Wittgenstein: ‘The Vehicle Of Thought’

1889-1951

Ludwig Wittgenstein wrote: ‘When I think in Language there are not meanings going through my mind in addition to the verbal expressions: the language is itself the vehicle of thought’.

Professors have made a nice living arguing about what a ‘Thought’ and a ‘Concept’ is for centuries [using Thought and Concept, of course.]

But here was Wittgenstein saying it’s all mostly words. This mysterious thing we called ‘Thinking’ is made up of just plain old words. Games we play with words.

Don’t believe him of course. Get back on the Meditation Mat and Sit.


The Wittgenstein family in Vienna, summer 1917. From left, siblings Kurt, Paul, and Hermine Wittgenstein; their brother-in-law, Max Salzer; their mother, Leopoldine Wittgenstein; Helene Wittgenstein Salzer; and Ludwig Wittgenstein.

I always liked Professor Wittgenstein. He taught Logic and Language at Cambridge.

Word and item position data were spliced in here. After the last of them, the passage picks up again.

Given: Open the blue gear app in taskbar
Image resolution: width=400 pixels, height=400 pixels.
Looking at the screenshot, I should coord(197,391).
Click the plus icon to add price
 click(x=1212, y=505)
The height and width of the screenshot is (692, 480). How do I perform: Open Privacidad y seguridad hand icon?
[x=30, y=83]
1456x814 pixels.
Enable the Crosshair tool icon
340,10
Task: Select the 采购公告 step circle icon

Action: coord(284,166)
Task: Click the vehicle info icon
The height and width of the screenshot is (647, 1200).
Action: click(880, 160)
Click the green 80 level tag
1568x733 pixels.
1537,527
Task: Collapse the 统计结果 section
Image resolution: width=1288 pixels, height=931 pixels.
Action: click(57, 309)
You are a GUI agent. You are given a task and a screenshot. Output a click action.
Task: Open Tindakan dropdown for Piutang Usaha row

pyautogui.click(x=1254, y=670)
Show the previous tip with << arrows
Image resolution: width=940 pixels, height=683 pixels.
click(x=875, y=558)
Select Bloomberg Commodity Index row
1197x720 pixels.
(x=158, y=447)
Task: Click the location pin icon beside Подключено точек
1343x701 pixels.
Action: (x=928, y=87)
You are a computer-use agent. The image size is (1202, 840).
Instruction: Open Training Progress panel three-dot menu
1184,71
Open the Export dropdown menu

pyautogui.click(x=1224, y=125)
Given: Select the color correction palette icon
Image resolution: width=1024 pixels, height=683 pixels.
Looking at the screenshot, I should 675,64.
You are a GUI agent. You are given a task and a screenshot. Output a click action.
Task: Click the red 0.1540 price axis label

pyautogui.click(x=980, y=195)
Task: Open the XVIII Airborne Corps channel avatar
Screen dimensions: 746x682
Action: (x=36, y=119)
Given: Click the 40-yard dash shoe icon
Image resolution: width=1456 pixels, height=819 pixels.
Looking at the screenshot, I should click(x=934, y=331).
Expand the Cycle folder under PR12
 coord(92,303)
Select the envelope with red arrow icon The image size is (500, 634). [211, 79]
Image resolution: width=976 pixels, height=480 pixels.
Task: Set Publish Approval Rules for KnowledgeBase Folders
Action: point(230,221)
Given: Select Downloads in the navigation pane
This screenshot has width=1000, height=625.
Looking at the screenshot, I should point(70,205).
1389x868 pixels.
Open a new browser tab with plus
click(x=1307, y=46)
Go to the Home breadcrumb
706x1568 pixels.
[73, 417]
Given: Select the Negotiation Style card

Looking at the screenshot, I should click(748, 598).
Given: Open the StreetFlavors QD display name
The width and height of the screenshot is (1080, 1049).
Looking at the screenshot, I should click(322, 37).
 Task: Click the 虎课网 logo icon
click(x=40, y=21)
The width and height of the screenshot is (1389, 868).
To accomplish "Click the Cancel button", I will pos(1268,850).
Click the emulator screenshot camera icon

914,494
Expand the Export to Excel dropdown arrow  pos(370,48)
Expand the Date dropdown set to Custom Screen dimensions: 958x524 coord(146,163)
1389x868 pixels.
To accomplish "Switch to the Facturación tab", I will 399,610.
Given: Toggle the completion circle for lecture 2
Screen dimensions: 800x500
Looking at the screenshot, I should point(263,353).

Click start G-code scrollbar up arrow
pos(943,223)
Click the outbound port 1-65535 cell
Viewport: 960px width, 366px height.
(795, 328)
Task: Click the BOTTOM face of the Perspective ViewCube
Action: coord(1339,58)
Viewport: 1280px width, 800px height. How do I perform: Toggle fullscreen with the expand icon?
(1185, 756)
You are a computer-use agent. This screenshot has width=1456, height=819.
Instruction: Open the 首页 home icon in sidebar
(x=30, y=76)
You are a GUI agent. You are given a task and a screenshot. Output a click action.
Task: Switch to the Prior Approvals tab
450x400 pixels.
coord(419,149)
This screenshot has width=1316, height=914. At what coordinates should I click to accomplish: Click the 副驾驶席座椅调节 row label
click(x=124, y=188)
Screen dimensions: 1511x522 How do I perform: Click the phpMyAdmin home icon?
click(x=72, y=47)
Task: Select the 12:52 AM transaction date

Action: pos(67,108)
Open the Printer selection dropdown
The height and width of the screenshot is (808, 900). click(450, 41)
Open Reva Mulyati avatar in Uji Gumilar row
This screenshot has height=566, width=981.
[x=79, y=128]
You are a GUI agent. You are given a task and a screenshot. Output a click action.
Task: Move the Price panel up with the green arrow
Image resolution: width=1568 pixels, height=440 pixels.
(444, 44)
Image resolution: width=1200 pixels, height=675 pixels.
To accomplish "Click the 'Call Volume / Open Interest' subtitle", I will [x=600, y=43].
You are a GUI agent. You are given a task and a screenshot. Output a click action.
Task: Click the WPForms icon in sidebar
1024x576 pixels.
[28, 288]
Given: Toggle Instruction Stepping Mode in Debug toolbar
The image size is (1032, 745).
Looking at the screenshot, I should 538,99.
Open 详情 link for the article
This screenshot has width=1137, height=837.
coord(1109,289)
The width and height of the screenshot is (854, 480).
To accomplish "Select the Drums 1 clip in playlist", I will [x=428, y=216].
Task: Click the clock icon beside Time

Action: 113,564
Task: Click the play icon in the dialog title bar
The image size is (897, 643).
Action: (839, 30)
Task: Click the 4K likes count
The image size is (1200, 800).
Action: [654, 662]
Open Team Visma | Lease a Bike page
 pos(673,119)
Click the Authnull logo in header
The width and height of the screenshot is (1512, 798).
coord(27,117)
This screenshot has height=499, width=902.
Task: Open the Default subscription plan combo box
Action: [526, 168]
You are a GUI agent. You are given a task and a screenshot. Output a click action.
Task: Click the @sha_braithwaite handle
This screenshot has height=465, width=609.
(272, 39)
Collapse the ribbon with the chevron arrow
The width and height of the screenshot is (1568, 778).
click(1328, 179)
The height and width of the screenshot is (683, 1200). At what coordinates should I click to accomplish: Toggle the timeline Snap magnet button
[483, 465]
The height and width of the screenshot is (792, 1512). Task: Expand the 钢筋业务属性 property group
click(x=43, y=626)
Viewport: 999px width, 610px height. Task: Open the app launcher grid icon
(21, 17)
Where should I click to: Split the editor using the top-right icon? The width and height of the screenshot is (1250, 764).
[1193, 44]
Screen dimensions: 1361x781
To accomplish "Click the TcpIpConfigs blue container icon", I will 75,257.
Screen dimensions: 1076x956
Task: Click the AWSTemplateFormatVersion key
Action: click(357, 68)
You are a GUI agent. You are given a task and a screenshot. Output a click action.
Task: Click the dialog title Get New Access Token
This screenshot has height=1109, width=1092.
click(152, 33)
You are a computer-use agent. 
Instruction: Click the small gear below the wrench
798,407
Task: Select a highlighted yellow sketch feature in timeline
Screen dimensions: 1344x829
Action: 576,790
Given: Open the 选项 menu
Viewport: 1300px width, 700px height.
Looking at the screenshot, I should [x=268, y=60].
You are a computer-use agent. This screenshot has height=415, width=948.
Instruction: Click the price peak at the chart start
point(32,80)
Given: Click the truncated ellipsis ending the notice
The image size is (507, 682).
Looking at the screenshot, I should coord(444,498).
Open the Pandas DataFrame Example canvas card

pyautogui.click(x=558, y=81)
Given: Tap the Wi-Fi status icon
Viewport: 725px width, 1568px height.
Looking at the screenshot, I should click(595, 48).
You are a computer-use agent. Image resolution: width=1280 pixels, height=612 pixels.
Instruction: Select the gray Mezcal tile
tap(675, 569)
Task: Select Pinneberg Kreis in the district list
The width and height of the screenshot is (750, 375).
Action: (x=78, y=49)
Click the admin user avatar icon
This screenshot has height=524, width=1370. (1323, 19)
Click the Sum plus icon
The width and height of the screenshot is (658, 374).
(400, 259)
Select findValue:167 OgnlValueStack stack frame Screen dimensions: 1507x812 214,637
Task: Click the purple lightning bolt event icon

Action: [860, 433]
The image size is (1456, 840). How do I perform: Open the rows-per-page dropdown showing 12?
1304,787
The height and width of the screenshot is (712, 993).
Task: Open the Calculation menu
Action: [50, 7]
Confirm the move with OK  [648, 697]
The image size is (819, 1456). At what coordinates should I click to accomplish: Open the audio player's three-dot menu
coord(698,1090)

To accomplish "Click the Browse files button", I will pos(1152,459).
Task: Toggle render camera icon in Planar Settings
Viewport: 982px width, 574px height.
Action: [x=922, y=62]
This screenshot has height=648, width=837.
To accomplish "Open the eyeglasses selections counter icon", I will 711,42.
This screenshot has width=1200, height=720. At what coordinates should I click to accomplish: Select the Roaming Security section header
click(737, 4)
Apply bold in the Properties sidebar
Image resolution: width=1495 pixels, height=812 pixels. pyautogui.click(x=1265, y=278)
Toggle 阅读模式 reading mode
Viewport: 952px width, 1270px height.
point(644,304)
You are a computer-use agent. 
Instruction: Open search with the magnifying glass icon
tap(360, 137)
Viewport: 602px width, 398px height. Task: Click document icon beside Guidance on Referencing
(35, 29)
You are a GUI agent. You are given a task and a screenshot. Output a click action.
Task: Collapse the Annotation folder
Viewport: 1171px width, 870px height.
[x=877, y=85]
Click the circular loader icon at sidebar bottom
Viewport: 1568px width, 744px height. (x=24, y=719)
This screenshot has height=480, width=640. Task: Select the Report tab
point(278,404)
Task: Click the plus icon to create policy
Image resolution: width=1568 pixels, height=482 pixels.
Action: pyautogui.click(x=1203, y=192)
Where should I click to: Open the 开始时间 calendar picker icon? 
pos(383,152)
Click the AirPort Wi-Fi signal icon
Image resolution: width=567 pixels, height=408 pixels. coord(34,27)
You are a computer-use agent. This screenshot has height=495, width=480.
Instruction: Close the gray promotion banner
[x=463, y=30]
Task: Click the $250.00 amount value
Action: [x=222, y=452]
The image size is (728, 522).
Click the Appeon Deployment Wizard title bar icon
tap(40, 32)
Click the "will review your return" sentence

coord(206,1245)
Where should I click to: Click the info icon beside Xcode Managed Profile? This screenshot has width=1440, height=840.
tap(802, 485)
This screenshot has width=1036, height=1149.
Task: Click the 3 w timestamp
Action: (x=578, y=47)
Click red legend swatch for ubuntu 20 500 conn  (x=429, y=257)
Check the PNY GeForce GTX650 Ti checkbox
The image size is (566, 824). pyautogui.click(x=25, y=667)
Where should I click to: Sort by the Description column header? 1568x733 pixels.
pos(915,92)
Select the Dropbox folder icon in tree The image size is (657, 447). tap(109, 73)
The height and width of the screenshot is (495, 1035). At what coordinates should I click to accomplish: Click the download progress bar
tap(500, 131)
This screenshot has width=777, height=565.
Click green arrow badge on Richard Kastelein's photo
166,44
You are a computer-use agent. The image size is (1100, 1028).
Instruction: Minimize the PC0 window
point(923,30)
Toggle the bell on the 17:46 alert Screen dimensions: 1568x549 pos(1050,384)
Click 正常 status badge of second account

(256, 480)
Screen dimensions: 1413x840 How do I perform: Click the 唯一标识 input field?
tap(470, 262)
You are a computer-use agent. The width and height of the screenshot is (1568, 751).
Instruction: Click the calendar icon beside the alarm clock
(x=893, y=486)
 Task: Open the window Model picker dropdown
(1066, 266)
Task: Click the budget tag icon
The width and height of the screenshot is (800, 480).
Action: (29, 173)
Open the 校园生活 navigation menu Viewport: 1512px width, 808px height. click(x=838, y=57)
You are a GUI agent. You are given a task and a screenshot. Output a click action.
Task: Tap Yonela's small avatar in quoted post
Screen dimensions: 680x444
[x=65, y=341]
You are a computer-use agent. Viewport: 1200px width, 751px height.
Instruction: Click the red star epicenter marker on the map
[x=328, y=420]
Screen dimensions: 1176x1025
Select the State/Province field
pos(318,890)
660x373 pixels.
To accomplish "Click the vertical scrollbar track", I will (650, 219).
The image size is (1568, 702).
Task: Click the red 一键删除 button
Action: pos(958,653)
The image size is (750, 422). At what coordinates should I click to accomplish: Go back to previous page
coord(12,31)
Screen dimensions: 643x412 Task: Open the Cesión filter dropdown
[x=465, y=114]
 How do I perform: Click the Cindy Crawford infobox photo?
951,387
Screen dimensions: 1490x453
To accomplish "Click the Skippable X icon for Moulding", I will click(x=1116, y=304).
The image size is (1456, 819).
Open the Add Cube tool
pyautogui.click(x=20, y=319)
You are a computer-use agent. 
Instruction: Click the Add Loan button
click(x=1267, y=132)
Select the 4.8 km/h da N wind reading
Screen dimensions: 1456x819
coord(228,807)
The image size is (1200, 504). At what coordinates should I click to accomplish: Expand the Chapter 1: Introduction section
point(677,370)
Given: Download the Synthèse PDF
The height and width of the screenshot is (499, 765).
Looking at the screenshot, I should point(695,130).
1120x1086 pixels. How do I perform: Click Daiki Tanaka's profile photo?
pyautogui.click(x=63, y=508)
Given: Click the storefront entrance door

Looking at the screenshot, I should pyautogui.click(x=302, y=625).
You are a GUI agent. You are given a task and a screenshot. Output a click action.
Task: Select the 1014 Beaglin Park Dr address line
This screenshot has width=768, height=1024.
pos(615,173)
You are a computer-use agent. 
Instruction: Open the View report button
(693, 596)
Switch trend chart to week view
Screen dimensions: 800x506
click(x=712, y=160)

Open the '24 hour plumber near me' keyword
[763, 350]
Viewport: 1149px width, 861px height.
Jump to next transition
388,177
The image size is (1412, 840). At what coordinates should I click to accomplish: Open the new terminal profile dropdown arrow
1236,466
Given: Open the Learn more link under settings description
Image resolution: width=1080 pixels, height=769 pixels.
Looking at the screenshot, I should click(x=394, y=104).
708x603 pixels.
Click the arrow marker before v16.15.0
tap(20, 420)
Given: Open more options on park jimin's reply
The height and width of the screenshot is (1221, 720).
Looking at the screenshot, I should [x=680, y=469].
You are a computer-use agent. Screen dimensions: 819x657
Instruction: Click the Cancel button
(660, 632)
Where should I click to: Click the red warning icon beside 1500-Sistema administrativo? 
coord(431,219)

And a founder of what for a brief time became celebrated as the break-through subject of Analytical Philosophy [Philosophy with large helpings of Formal Logic in it]. A philosopher with a fan-following. [Stranger things happen. Paris shut-down for Jean-Paul Sartre’s funeral.]

A twist to his tale. In a University setting, to stop believing in everything you have lectured on for years is rare. Rarer still, to announce it as so and write about it. Intellectual Honesty, a funny word these days.